■ **WHAT YOU WILL DO**
In the records below, how many lines hold the word "Best"? Give only the number.

[[ DATA PROVIDED, beginning ]]

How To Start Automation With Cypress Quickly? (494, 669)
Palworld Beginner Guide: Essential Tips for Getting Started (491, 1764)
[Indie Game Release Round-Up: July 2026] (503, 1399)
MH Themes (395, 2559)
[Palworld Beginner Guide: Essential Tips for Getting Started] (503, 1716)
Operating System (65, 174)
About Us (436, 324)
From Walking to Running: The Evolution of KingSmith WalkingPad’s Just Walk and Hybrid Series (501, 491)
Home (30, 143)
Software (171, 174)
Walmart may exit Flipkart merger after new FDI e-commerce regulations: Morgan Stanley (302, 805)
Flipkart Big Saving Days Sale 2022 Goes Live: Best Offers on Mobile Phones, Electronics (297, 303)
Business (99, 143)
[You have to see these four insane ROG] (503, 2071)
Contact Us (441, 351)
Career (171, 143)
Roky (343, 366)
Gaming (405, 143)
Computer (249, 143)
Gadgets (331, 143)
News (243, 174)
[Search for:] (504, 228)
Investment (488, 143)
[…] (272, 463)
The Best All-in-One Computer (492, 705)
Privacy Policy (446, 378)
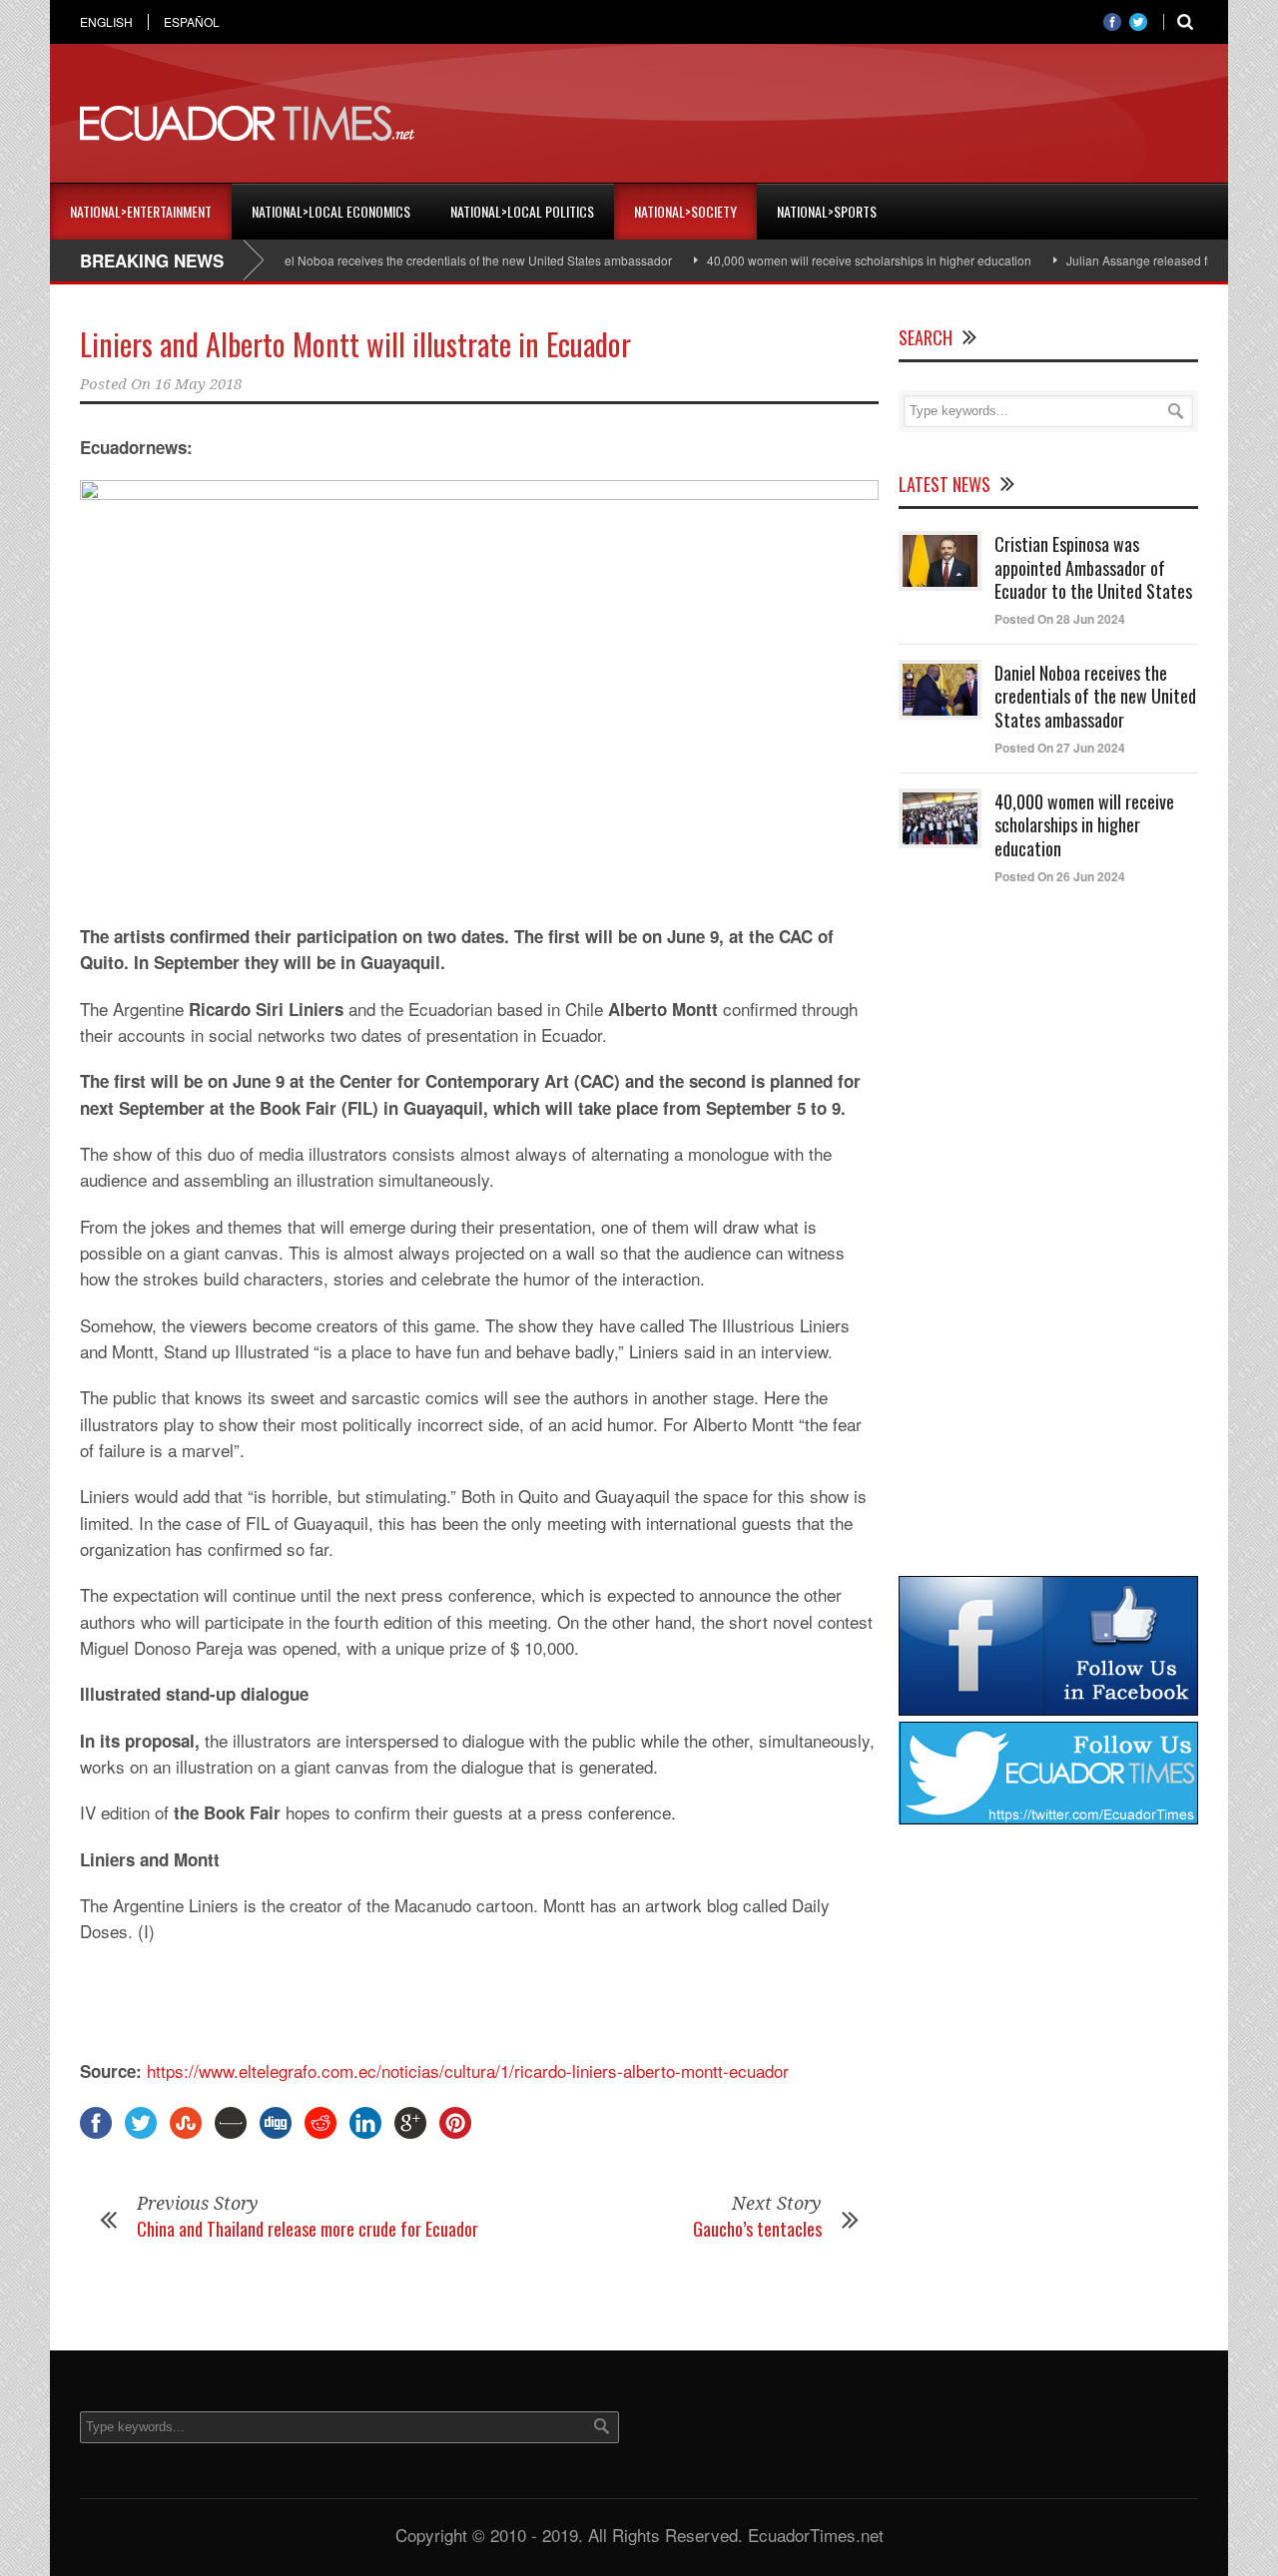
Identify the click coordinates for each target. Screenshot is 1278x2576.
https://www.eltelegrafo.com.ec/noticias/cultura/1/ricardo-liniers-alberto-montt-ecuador (468, 2070)
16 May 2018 (198, 384)
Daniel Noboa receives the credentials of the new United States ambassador (426, 260)
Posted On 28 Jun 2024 (1059, 619)
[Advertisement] (834, 124)
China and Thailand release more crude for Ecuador (307, 2229)
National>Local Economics (331, 211)
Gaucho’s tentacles (757, 2229)
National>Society (685, 211)
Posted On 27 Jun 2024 (1059, 748)
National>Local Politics (522, 211)
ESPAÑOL (192, 22)
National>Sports (827, 211)
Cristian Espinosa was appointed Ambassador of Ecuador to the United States (1093, 567)
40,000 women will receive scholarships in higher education (830, 260)
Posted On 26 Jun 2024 (1059, 876)
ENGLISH (106, 22)
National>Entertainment (141, 211)
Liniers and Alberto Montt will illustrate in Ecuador (355, 343)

[[ DATA PROVIDED, end ]]

■ **RESULT OF THIS TASK**
2